Lately those three little words haven’t been enough to keep me motivated, so I thought I would break it down a little… Why does my art matter??

  1. My art matters because it gives me purpose and personal fulfillment: There is something magical for me about creating art whether that be with a sketchbook, notebook or a camera. It satisfies an inner part of my being that cannot be touched any other way. It makes me feel fulfilled and whole in a way nothing else does. When I abandon art, it is only a matter of time before I lose the motivation to get out of bed in the morning. My art matters because it gives me purpose.
  2. My art matters because it gives me a voice: I may have been quieter when I was younger, but I still struggle with how exactly to put into words what is going on in my mind. Communicating with people can be challenging for me. I still suffer from a bit of social anxiety from time to time and there are few things I hate more than having to talk on the phone . However, when I have a pencil between my fingers, keyboard keys under my fingertips or a camera in my hand, I am better able to hone exactly what I want to say and how I want to say it. It helps me figure out who I am and what I have to say to the world then gives me the tools to say it in a way that words alone have never been able to for me.

Those are both great reasons but they are also terribly selfish reasons. When Lucas told Peyton in One Tree Hill that her art mattered and later, Peyton told Lucas the same four seasons later, they meant that the other person’s art mattered to other people. In that first season episode, Peyton confessed, “I wanna draw something that means something to someone.” She wanted to create art that gave people something to believe in again. A favorite professor of mine says that art is not art without an audience. So…

3. My art matters because art matters: Whenever I am wondering whether or not my art is worth pursuing, I almost always turn to some form of art to find solace and validation: music, television, movies, books, magazine. These things have the power to speak to me in a unique way nothing else can, pull emotions out of me I did not even realize I was feeling and soothe my soul in the most deeply personal yet universal way. The quote itself, “Your art matters,” comes from a television show I will always credit for helping me not to feel alone during a very lonely time in my life.

This video was built around the art matters quote from the show (which was used twice, once in season one and then again in season 5) and brought me to tears when I watched it. If you have an extra few minutes, I’d definitely recommend it!

Last, but not least:

4. I know my art matters because I’ve already gotten positive feedback: It has been almost a year since I wrapped filming on my first independent short, but I am still floored on a regular basis from the continuous feedback.
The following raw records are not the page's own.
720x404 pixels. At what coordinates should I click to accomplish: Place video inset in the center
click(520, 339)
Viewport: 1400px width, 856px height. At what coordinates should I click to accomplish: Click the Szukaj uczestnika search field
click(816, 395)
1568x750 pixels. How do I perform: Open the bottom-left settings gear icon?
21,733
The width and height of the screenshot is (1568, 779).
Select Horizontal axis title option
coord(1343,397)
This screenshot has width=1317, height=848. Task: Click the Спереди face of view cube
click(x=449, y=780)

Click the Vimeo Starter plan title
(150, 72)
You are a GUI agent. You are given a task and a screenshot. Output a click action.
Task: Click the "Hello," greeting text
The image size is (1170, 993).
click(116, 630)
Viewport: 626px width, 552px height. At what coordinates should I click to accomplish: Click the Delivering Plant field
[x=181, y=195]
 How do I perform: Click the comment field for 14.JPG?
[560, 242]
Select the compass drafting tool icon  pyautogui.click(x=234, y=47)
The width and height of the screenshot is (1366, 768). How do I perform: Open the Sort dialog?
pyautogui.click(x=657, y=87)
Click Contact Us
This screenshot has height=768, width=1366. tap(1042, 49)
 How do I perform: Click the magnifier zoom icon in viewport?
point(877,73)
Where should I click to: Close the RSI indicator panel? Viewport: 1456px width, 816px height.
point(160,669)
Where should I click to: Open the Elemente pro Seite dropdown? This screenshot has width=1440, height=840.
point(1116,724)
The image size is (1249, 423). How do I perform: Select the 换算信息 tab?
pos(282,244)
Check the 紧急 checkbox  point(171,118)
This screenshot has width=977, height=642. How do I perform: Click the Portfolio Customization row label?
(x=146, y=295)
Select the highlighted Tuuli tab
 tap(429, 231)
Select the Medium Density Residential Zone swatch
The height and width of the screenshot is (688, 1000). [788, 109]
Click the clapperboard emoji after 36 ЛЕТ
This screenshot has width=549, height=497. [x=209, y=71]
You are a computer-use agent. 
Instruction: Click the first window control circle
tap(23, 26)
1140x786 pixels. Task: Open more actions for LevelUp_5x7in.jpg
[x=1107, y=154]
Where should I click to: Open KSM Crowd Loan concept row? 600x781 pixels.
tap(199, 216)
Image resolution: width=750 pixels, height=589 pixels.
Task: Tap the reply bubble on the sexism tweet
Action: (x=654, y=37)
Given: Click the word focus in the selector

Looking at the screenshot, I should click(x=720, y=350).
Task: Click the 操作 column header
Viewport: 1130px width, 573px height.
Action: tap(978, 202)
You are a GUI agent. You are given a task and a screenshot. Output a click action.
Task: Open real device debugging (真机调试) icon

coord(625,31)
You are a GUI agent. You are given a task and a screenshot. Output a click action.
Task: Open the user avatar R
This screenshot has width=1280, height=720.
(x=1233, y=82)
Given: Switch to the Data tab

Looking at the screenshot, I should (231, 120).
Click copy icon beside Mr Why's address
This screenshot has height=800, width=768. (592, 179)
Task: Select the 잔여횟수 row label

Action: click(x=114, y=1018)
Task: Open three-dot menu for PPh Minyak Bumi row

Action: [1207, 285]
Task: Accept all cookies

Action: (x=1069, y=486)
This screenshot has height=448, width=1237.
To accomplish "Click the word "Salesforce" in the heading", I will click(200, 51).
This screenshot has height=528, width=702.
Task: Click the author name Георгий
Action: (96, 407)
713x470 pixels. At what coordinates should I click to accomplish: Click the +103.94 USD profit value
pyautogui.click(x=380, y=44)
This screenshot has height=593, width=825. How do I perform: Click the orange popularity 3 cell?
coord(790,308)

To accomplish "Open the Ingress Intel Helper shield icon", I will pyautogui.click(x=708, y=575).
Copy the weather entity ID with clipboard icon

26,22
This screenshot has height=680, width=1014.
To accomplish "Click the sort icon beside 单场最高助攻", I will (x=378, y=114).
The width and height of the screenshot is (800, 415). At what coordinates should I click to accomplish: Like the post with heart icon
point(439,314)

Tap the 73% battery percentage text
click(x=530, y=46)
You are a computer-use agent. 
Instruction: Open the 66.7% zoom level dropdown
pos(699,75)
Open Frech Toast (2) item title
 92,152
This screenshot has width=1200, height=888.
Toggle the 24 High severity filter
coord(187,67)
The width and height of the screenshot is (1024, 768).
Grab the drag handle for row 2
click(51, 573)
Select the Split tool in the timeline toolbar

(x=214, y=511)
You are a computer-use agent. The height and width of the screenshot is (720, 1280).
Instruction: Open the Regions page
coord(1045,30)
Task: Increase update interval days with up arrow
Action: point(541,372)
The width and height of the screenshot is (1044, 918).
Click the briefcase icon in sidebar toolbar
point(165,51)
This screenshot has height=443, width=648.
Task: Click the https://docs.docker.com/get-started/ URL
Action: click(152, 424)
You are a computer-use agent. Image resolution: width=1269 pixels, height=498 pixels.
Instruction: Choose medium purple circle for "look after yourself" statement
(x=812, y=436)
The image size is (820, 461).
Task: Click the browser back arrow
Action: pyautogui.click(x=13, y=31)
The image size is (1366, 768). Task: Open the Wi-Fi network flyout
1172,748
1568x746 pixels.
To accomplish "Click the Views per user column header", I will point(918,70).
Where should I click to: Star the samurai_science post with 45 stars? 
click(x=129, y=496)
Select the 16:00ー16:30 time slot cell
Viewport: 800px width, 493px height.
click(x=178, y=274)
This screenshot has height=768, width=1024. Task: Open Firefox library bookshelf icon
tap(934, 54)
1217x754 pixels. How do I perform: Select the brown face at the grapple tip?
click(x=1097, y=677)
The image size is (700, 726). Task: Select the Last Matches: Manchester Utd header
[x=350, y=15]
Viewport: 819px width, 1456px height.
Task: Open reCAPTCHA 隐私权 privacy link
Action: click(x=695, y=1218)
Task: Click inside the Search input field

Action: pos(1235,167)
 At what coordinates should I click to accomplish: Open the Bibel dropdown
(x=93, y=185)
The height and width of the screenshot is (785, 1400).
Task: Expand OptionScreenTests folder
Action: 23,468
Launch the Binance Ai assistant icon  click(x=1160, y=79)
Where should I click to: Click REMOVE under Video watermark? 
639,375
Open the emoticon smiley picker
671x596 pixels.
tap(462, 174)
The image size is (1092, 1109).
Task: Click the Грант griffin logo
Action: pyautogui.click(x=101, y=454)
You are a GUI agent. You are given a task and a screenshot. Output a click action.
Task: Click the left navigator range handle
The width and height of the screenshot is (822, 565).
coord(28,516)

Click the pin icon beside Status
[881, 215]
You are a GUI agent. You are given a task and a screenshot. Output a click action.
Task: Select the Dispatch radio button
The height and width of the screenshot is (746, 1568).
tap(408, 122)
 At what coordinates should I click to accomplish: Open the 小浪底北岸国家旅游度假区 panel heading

Through my vision and passion to create my own space to make art, I was able to bring together a special group of artists who were validated in what they love and in at least one case, brought to realize that art is something they want to pursue. That is the best feeling in the world. On the one hand, art is so selfish because it is literally forcing–uh, asking–people to look at what you created for personal fulfillment. But art also has this amazing way of bringing people together. Artists have been given this incredible gift so that they can use each of their unique talents and viewpoints to illustrate and articulate experiences and emotions everyone is going through. There is no greater feeling for me than to know a blog post of mine was able to put into words what someone else is experiencing or that a short film 0f mine was able to capture an experience or emotion of theirs. To know that my art could possibly be cathartic to other people in the same way other people’s art has been to me is one of the greatest feelings in the world. That feeling is probably only rivaled by the swelling pride I feel when someone changes their profile picture to something I took, to know that I was able to capture them in a way that they felt truly expressed who they are in a flattering light.

Let me encourage you in this: Whether or not you consider yourself an artist, know that you were created for a purpose and it is only in that purpose that you will feel fully fulfilled as a person. Do not let anyone else tell you that you are following the wrong path if it is what you feel called to do. Never stop believing in that tiny fire instead of you driving you toward greatness.

Your work matters.

Your art matters.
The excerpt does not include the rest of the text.